Directions for this task: Copy the rows below, starting at the line containing "This screenshot has height=689, width=949." and ending at the line containing "point(142,282)", with both lines included and the requests kept as they are. Offset every coordinate in the answers by adding 78.

Extracted data entries

- - - - -

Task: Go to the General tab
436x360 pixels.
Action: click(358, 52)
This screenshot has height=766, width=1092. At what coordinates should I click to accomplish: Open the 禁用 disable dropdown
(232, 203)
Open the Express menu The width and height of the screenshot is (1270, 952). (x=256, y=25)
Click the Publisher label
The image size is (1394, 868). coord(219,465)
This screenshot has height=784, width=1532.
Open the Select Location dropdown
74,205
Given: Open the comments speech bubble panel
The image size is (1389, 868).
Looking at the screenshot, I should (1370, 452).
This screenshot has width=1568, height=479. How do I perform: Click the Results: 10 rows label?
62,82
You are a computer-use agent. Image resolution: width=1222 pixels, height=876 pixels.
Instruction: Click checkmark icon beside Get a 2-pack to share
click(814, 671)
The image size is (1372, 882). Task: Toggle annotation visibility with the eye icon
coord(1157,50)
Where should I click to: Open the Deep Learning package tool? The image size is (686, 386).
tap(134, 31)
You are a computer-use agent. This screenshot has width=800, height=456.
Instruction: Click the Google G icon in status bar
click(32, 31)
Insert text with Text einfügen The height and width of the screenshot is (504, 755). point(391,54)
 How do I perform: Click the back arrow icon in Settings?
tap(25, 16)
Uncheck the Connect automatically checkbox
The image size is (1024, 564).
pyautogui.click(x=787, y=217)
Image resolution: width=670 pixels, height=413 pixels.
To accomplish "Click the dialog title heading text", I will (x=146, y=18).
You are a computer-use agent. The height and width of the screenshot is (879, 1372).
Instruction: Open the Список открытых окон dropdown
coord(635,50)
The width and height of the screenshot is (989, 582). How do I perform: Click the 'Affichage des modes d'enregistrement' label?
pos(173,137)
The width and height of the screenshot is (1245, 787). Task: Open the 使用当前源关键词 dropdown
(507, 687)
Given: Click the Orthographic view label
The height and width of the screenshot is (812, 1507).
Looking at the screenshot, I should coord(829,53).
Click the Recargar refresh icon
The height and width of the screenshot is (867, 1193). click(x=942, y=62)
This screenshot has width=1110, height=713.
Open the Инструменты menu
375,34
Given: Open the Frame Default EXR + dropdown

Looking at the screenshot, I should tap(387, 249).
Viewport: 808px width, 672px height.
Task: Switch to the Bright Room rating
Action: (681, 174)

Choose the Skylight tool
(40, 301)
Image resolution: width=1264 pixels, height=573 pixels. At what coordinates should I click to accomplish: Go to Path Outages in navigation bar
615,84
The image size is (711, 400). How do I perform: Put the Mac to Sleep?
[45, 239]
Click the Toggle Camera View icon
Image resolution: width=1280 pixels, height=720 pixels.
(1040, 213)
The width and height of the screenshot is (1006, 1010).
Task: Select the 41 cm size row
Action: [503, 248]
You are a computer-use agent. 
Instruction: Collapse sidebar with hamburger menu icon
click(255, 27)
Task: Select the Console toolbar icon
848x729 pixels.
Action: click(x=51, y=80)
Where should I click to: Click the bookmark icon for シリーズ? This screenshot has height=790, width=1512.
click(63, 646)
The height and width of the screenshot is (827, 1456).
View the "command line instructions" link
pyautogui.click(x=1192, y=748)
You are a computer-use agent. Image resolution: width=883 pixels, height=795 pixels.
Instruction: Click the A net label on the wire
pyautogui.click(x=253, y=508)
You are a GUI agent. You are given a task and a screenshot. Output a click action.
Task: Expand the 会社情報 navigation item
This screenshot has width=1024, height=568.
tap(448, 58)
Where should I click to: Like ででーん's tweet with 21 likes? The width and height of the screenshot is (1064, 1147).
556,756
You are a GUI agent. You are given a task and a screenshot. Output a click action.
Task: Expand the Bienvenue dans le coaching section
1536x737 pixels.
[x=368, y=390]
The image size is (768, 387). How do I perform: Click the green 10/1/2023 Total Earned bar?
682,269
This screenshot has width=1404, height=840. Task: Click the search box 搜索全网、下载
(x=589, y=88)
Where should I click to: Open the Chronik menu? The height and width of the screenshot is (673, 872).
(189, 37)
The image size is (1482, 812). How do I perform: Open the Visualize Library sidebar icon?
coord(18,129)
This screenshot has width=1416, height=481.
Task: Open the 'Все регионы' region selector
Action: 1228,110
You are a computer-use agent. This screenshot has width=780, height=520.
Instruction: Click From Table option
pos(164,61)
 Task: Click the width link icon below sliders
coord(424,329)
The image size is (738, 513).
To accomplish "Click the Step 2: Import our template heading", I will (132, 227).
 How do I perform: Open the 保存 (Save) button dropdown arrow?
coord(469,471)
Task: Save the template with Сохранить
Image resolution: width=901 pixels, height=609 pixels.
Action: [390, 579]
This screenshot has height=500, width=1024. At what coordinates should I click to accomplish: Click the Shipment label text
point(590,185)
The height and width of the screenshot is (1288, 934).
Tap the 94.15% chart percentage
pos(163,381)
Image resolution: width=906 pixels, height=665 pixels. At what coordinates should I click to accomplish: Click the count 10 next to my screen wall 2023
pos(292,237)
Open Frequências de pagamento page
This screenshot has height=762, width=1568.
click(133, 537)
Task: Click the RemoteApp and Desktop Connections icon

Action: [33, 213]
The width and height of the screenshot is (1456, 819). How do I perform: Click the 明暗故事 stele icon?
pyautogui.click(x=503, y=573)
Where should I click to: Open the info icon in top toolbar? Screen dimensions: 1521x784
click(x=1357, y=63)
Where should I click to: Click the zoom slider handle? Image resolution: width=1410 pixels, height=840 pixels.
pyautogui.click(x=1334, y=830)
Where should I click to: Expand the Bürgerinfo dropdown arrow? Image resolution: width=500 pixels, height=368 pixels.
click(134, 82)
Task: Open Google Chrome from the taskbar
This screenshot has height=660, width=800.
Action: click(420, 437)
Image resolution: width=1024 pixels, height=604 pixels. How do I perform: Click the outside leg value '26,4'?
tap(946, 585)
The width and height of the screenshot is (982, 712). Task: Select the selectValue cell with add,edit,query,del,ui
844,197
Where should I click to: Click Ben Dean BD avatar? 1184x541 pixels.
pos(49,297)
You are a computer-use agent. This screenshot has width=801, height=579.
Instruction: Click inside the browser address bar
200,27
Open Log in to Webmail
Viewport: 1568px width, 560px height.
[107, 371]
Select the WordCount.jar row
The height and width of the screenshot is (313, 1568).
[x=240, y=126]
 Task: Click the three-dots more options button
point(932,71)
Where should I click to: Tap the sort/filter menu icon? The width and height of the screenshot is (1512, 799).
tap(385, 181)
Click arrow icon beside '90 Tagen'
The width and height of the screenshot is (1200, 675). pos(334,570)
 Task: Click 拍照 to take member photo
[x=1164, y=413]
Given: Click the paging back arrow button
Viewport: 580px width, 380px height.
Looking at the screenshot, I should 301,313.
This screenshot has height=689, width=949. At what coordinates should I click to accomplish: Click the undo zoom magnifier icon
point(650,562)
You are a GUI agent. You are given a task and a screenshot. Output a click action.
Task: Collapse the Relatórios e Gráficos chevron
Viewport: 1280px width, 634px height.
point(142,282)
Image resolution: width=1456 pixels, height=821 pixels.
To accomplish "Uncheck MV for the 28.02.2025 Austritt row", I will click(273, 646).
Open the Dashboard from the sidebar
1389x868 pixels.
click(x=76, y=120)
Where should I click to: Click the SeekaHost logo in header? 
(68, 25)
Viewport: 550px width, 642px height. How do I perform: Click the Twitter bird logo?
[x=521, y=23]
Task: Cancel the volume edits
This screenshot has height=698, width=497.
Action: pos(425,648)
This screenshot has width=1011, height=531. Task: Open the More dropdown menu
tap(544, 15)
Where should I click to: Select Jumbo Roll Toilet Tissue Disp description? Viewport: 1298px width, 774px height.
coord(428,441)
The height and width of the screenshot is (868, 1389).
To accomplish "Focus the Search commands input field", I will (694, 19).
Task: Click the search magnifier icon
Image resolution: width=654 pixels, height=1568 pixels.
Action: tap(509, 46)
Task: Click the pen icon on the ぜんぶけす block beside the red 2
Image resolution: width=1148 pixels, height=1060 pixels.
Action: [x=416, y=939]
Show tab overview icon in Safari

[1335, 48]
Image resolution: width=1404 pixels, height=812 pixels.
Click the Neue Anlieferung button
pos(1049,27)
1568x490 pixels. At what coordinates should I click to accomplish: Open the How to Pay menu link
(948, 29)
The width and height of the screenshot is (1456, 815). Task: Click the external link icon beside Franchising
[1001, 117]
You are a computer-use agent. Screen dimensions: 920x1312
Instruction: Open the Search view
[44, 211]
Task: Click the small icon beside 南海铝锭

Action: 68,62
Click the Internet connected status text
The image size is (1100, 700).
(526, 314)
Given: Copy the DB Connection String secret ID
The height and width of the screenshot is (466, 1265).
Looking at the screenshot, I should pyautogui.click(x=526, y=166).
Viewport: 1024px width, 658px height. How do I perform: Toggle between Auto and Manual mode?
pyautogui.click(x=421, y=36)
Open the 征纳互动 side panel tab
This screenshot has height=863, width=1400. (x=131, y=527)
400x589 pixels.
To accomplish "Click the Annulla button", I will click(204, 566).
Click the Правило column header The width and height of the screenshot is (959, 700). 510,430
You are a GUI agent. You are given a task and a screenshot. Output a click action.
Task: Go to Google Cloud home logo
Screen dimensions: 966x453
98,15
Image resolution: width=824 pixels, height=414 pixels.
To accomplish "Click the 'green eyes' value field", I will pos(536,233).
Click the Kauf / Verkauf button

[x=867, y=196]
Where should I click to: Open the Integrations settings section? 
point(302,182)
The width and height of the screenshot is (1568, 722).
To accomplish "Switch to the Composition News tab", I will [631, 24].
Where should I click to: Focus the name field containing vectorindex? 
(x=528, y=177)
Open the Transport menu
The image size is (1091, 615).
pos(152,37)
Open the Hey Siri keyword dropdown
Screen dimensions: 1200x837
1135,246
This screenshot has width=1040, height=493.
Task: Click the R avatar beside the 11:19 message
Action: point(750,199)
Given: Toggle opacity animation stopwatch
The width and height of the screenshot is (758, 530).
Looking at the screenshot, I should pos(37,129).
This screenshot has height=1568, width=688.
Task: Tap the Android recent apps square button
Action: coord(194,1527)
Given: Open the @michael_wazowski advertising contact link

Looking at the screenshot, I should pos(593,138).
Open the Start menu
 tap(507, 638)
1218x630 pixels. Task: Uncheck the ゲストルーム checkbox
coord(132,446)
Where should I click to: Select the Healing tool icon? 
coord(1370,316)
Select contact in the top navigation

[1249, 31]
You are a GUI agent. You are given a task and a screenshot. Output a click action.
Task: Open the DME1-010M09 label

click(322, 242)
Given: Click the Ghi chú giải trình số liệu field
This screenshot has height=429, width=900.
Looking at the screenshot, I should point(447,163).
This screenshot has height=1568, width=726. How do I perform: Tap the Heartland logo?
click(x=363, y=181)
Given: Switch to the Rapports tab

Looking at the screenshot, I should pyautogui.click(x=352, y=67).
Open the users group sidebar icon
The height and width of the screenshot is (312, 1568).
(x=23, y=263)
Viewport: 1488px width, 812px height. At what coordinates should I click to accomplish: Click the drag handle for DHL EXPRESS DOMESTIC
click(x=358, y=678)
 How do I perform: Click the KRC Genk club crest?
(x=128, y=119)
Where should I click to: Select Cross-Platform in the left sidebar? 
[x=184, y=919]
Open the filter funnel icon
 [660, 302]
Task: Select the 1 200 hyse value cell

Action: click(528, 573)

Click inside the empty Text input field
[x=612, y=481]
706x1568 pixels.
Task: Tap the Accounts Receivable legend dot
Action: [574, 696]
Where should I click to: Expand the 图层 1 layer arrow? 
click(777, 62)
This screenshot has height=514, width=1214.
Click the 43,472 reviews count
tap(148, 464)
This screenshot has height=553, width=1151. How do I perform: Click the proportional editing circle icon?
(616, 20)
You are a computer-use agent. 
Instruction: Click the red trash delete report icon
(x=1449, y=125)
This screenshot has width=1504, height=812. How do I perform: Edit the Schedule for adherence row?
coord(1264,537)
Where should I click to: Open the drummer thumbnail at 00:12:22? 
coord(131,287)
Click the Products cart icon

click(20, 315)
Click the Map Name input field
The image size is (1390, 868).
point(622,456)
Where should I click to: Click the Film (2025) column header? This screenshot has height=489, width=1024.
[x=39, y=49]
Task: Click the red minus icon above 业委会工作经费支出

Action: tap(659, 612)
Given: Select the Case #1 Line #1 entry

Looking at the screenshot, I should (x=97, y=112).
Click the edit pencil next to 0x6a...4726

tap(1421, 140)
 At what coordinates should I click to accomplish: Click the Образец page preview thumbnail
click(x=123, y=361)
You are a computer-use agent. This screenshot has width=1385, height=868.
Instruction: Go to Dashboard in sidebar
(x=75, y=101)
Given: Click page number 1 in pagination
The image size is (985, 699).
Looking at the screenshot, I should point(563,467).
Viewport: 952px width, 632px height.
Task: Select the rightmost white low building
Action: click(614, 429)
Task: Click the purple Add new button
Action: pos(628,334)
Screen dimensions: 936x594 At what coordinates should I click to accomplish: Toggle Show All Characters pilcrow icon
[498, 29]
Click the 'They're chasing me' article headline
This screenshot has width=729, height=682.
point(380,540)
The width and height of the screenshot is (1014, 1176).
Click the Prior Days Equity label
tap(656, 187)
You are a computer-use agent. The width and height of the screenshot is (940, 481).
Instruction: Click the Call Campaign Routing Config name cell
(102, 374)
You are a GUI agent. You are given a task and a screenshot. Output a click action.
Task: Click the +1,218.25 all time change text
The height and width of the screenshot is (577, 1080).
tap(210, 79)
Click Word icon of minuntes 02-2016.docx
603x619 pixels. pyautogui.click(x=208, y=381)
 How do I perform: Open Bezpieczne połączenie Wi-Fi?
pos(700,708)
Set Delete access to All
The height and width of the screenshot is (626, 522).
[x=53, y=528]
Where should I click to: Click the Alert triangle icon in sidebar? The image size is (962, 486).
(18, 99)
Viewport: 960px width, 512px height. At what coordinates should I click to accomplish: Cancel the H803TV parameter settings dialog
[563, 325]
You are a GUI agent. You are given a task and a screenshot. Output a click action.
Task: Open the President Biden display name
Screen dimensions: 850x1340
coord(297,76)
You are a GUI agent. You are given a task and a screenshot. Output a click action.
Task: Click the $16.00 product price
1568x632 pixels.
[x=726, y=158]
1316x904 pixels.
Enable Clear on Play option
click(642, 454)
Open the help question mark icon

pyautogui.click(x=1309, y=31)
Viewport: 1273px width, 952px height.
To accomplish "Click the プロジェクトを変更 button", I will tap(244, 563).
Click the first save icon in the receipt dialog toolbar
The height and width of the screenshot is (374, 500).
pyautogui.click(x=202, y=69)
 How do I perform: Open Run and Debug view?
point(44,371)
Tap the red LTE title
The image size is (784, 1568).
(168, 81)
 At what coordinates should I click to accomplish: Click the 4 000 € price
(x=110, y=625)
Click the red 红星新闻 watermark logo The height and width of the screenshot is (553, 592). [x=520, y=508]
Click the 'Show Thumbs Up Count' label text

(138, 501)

- - - - -

Result below:
This screenshot has height=689, width=949. At what coordinates should I click to accomplish: Click the undo zoom magnifier icon
point(728,640)
You are a GUI agent. You are given a task and a screenshot. Output a click action.
Task: Collapse the Relatórios e Gráficos chevron
Viewport: 1280px width, 634px height.
point(220,360)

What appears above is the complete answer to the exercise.